Abstract

Many challenges are encountered when separating oil and water in a production train. Two of the most common challenges are the presence of stable emulsions and/or high oil viscosities - both of which can limit separation efficiency significantly if not appropriately addressed. Production of “unconventionals” such as heavy oils is becoming more the norm in today's mature oil industry, where most of the light and easy oil fields have been produced. Stable emulsions are increasingly encountered as new wells and fields are tied-in to existing infrastructure, which increases tendency to form stable emulsions due to incompatible chemical compositions. The conventional solution to these challenges includes a combination of high process temperature, higher chemical dosages, larger vessels and/or more separation stages. A significant drawback to conventional separation solutions is that they often demand increased energy consumption, higher material costs and operating costs, and/or large space for the production facility. Furthermore, it is not always feasible to address the issues by conventional means due to restricted energy availability or space restrictions.

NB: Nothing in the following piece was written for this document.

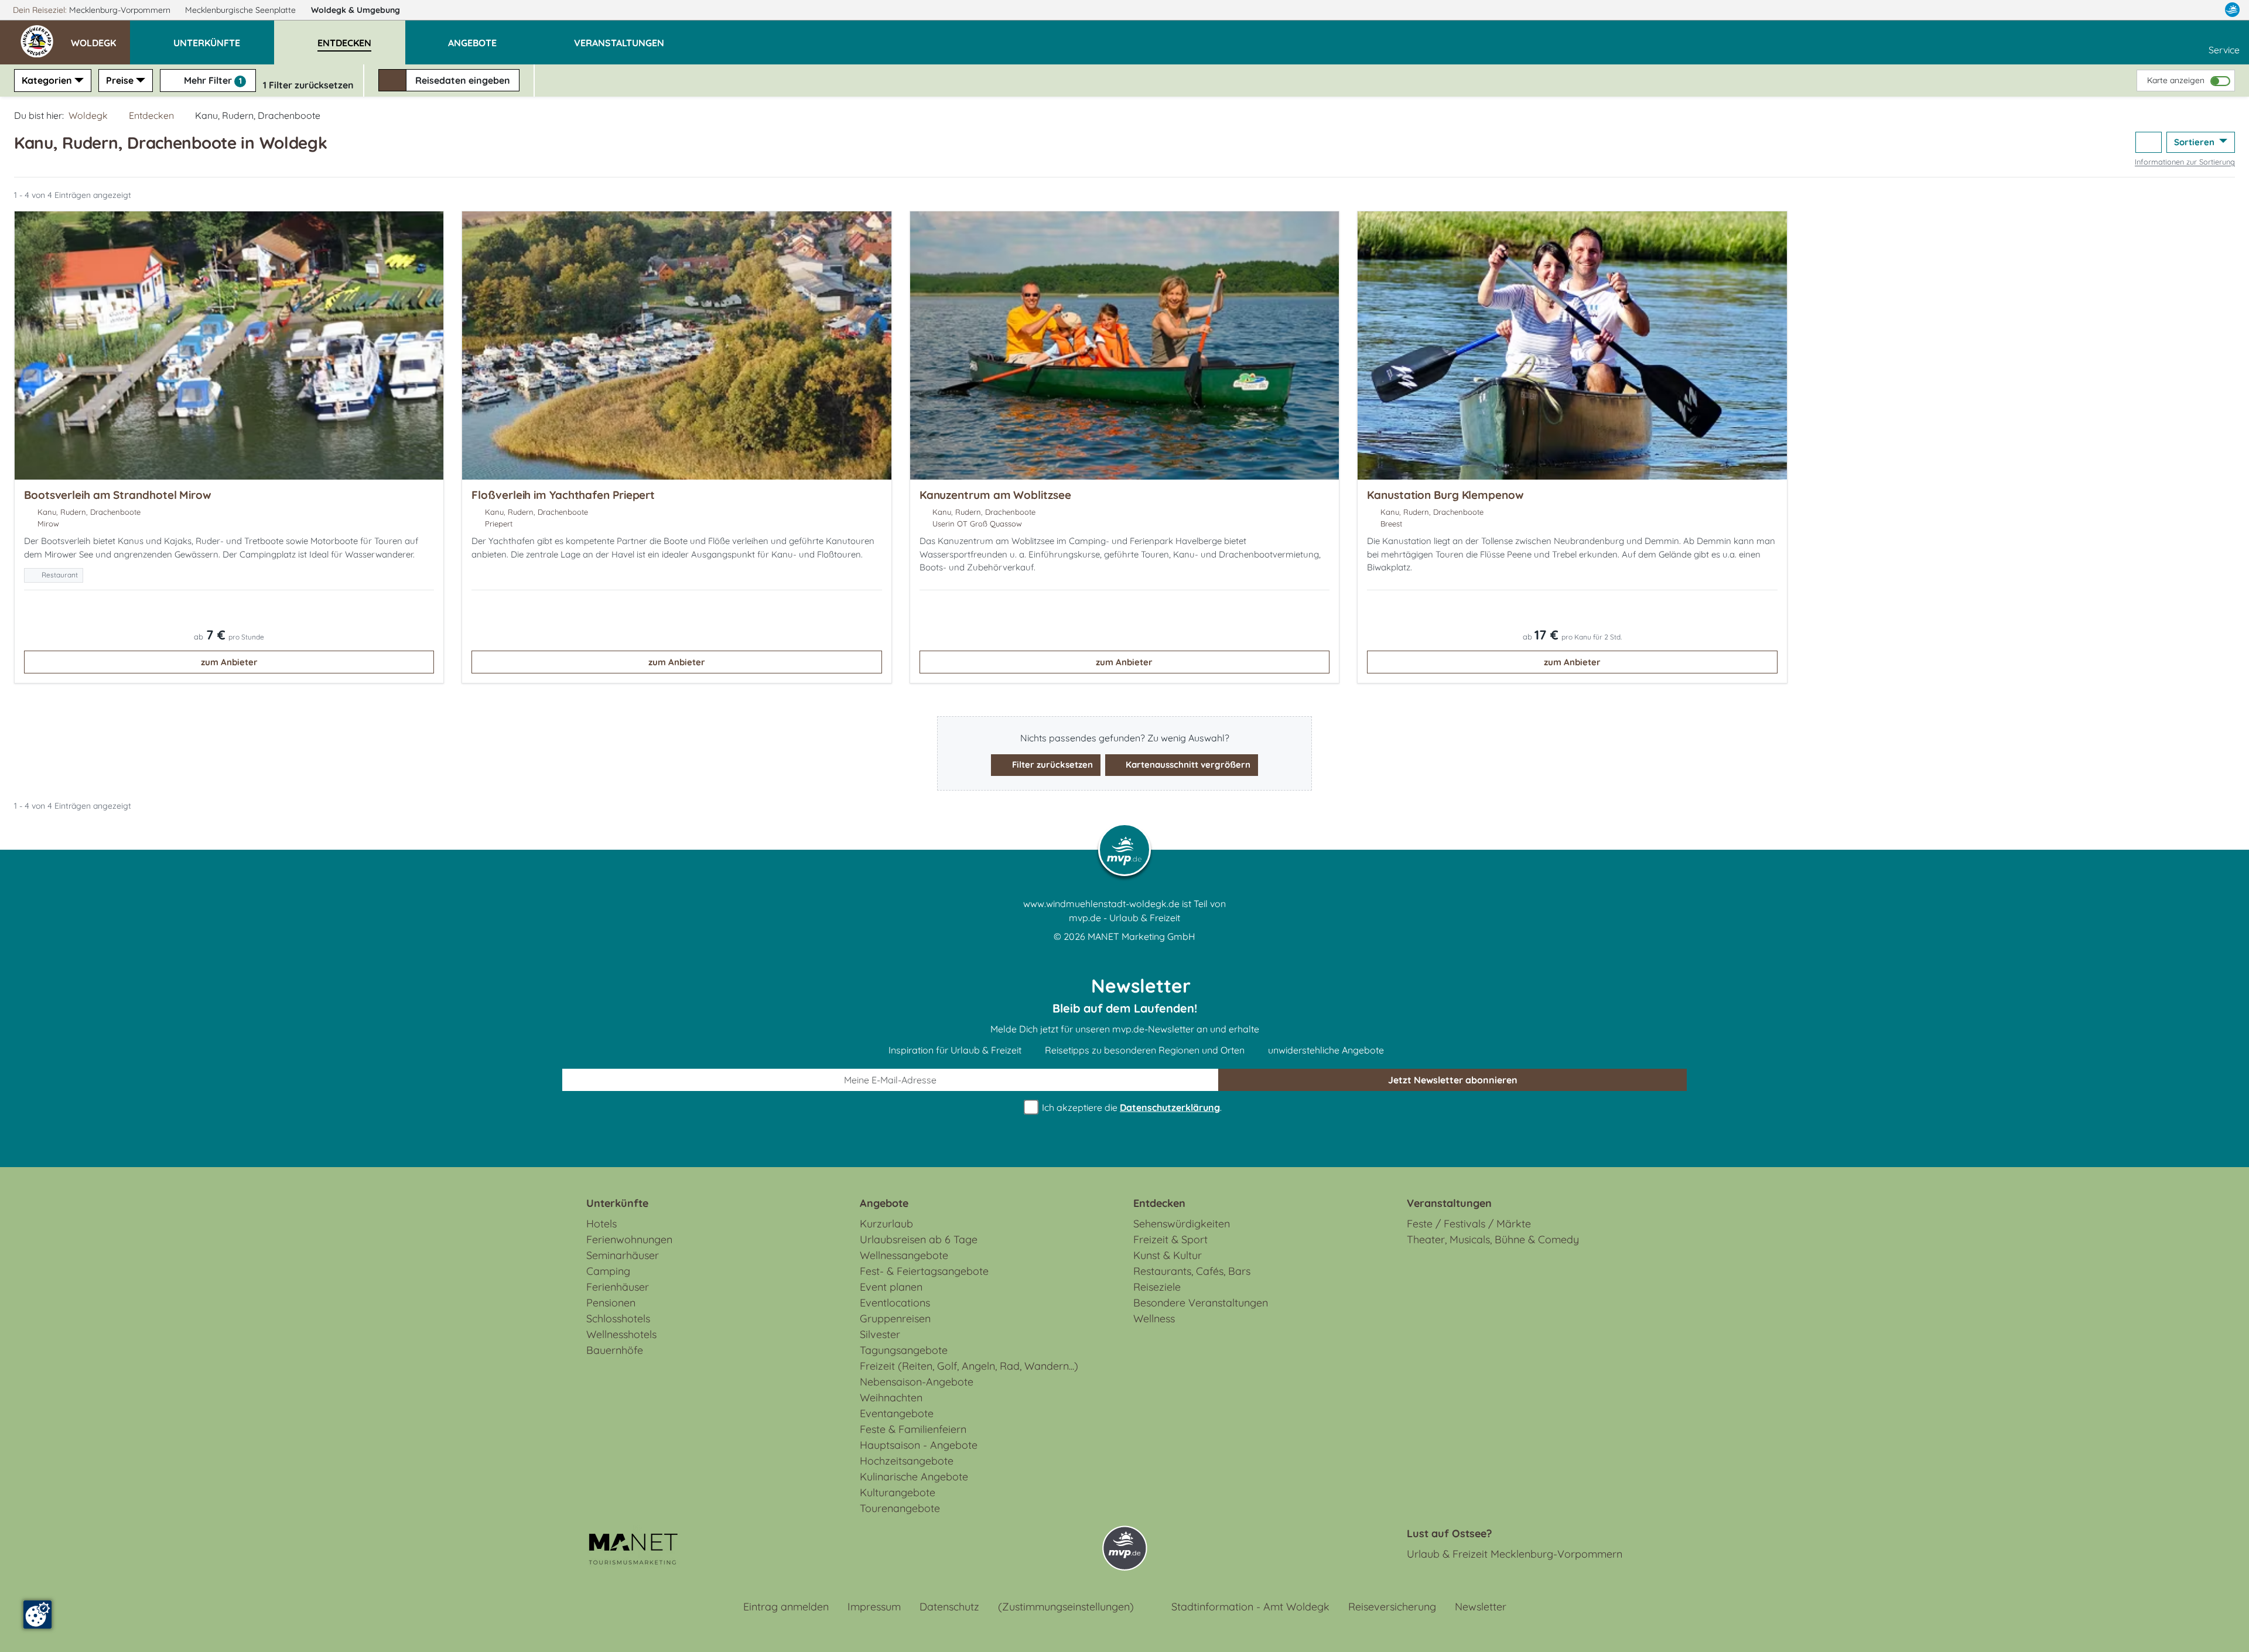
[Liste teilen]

In the presentation we focus on how the challenges can be resolved more efficiently by application of electrocoalescence at an early stage in the process train. The concept of electrostatic separation has been taken one step further with a Vessel Internal Electrostatic Coalescer (VIEC) that tolerates water and gas contents up to 100%.

The VIEC technology was the OTC “Spotlight on new Technology” award winner in 2004 and has since then been implemented on several major projects.